Yield Curve Strategies - Reading 23 Q17

The problem states that the analyst expects a stable yield curve and proposes 3 strategies:

  1. Sell 3 year bond, use proceeds to buy 10 year bonds

  2. Sell 5 year bonds, use proceeds to buy 30 year MBS

  3. Sell 10 year bond, buy call option on 10 year bond future

The answer is Strategy #2. I understand that during a stable yield curve, we can Buy & Hold, Ride the Yield Curve, Carry Trade and Sell Convexity.

Strategy 1 is a carry trade and Strategy 2 is selling convexity, and Strategy 3 is buying convexity.

Is there a preference/ highest to lowest expected return from the 4 strategies during a stable yield curve? I’m guessing Buy & Hold would have the lowest expected return, but what about the other 3? How come we didn’t pick Strategy 1?

I would’ve answered 1 as being most profitable. Strategy 2 where you short 5 year bonds with equal duration to buy 30 year bonds will incur negative carry actually. This is because for one the term spread of 30 over 5 is not sufficient if you consider the fact that you have to short more 5 year bonds than you an go long 30 year bonds (duration adjusted yield is lower) and two the roll-down return on the 5 year bond is significantly higher if the curve is upward sloping (and usually flat beyond 20-25+). The MBS spread over a regular bond will most likely not be sufficient to cover this opportunity cost.
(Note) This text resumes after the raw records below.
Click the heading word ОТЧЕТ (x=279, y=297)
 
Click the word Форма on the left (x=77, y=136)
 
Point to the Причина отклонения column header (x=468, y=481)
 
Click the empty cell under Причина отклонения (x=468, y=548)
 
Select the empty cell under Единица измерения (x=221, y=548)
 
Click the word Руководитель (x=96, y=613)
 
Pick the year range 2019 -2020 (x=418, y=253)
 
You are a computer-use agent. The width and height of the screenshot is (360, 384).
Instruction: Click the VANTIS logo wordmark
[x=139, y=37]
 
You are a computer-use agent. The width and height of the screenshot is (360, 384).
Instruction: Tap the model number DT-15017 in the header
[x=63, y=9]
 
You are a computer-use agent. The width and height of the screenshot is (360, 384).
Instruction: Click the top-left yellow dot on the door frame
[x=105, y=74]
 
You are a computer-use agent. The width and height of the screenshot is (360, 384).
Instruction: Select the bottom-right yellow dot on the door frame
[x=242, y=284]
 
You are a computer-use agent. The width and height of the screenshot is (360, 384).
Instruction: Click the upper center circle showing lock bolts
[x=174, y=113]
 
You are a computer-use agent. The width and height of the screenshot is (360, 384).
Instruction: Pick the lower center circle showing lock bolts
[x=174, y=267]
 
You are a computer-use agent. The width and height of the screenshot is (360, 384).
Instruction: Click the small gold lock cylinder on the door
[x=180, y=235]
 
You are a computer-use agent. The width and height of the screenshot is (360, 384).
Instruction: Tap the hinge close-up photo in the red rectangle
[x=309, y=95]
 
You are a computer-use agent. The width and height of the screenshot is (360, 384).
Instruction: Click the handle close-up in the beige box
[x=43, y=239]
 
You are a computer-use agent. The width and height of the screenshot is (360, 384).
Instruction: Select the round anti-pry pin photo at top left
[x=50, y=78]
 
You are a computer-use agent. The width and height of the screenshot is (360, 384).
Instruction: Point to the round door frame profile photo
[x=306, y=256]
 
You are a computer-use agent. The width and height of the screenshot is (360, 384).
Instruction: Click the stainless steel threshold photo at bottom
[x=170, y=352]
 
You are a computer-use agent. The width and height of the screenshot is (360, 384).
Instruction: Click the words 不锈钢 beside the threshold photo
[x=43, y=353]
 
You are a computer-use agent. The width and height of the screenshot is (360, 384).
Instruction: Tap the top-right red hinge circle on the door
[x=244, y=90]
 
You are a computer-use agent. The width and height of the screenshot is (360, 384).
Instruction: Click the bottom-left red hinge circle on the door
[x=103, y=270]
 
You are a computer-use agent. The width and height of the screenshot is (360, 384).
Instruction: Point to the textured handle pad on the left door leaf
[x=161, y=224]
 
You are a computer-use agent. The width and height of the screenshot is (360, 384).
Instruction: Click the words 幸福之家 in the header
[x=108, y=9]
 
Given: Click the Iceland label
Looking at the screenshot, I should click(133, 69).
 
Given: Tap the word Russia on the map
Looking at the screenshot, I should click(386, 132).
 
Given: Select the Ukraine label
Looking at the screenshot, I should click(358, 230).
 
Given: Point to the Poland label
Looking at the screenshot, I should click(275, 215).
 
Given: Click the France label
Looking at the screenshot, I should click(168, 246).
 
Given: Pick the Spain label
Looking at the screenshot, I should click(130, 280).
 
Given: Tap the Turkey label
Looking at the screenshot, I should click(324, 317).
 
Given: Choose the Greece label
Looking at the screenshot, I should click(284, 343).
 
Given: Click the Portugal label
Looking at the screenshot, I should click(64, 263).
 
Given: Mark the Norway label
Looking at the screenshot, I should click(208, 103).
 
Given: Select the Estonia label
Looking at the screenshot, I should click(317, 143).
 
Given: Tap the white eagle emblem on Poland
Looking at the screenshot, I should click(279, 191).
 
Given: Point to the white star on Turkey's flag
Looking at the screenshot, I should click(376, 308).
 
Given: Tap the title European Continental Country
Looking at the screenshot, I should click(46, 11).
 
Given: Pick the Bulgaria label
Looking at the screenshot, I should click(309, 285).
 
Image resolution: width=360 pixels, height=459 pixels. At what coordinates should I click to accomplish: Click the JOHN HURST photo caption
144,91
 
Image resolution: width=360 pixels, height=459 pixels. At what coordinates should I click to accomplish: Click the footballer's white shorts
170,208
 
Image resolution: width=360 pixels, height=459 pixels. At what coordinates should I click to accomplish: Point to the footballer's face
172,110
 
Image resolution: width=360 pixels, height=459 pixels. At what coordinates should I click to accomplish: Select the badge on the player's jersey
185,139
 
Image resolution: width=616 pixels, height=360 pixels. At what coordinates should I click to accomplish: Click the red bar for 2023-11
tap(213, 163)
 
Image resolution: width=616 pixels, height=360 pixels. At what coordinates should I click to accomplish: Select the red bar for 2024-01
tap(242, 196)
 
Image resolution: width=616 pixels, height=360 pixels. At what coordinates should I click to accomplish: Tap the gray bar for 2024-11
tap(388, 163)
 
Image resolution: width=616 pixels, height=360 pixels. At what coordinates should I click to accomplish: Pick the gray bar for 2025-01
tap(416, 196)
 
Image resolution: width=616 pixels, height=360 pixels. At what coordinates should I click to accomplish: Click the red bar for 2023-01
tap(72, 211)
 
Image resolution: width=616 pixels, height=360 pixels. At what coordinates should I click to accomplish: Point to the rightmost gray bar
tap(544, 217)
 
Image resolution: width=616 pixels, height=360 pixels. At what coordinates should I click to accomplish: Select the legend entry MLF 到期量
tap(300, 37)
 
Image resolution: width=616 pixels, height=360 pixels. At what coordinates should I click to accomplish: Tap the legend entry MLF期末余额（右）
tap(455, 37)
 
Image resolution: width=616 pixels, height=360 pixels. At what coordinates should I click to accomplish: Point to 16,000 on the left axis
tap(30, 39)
I actually figured it out. I left the most important piece of information out. I woke up at 5am to do this and obviously my brain wasn’t awake yet. At the beginning of this question, it states that there is a mandate that allows portfolio duration to fluctuate +/- 0.30 per year from benchmark. And before they list the strategies, they have a table showing the duration of each bond. Additionally, when they state Strategy 2, they specifically say MBS has effective duration of 4.75.

3 year bond has duration 2.92; 5 year bond has duration of 4.74, and 10 year bond has duration of 8.82.

So Strategy 1 would violate the mandate as as selling 3 year bonds and buying 10 year bonds clearly deviates the duration by more than +/- 0.30 whereas Strategy 2 you sell 5 year bond (4.74 duration) and buy 30 year MBS (4.75) leaving duration virtually unchanged.

i actually missed the whole ±0.30 duration deviation per year.

I just figured that Abram predicted a stable environment and that strategy 2 bought MBSs, which one would do in a stable environment, i.e. sell convexity.

I guess you can only eliminate strategy 1 by applying the constraint of a deviation tolerance for the portfolio’s duration?